> To do
Can you recast the records below as a Markdown table with the columns Row and Line, starting at the line that contains "You are a computer-use agent. Image" and stopping after the line that contains "Instruction: Open the Noticias results tab"? Include only those lines, leave out any blank ones, and number each row.

> Given records

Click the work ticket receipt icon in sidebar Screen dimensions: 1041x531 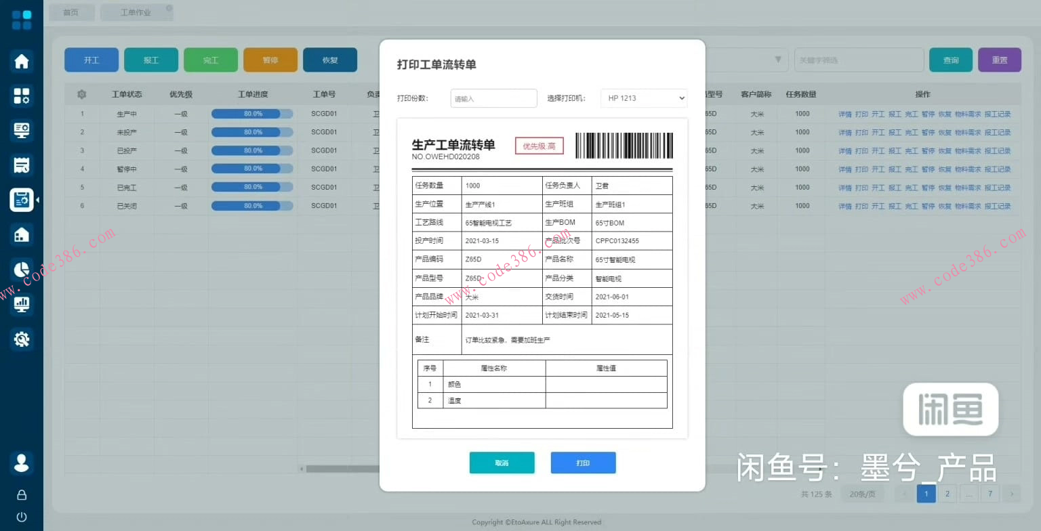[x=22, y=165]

---

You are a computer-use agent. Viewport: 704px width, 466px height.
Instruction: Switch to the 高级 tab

* * *

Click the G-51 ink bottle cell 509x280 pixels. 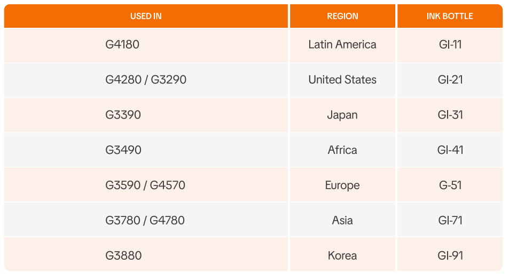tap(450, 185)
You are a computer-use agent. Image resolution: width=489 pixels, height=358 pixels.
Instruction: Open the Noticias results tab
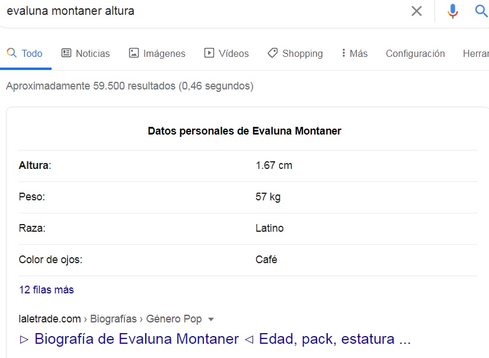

> Complete response
| Row | Line |
|---|---|
| 1 | You are a computer-use agent. Image resolution: width=489 pixels, height=358 pixels. |
| 2 | Instruction: Open the Noticias results tab |